**WHAT YOU NEED TO DO**
Copy, word for word, only the lines of the items below that run from the line holding "Viewport: 720px width, 1335px" through the line holding "Action: (x=54, y=390)", with both of those lines included.
-*-*-
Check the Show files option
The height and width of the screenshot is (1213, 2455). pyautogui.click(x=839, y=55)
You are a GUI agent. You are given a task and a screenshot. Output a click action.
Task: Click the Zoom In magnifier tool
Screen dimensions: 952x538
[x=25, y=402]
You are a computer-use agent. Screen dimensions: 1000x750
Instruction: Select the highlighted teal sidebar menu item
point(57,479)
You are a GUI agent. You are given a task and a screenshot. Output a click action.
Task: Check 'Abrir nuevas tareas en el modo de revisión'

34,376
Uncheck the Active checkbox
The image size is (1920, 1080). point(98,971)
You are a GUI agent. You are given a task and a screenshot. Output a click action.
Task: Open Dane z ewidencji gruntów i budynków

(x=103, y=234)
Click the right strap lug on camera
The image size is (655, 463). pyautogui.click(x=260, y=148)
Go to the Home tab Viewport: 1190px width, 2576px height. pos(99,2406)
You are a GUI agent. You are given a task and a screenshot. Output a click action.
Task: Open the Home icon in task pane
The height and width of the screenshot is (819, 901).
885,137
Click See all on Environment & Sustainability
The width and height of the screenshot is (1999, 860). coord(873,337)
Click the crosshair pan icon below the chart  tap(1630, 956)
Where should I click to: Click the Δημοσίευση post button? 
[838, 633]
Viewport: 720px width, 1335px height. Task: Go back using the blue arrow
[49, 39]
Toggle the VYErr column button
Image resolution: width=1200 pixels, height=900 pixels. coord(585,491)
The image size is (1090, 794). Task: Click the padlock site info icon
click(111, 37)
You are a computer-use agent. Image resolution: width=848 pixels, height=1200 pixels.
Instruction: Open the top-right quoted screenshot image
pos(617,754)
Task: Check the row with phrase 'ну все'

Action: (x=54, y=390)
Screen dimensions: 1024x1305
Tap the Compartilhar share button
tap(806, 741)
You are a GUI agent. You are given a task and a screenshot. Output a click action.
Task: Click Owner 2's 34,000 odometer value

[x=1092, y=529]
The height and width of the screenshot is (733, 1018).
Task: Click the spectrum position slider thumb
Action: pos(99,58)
-*-*-
**OUTPUT OF THE EXERCISE**
Viewport: 720px width, 1335px height. Task: Go back using the blue arrow
[49, 39]
Toggle the VYErr column button
Image resolution: width=1200 pixels, height=900 pixels. coord(585,491)
The image size is (1090, 794). Task: Click the padlock site info icon
click(111, 37)
You are a computer-use agent. Image resolution: width=848 pixels, height=1200 pixels.
Instruction: Open the top-right quoted screenshot image
pos(617,754)
Task: Check the row with phrase 'ну все'

Action: (x=54, y=390)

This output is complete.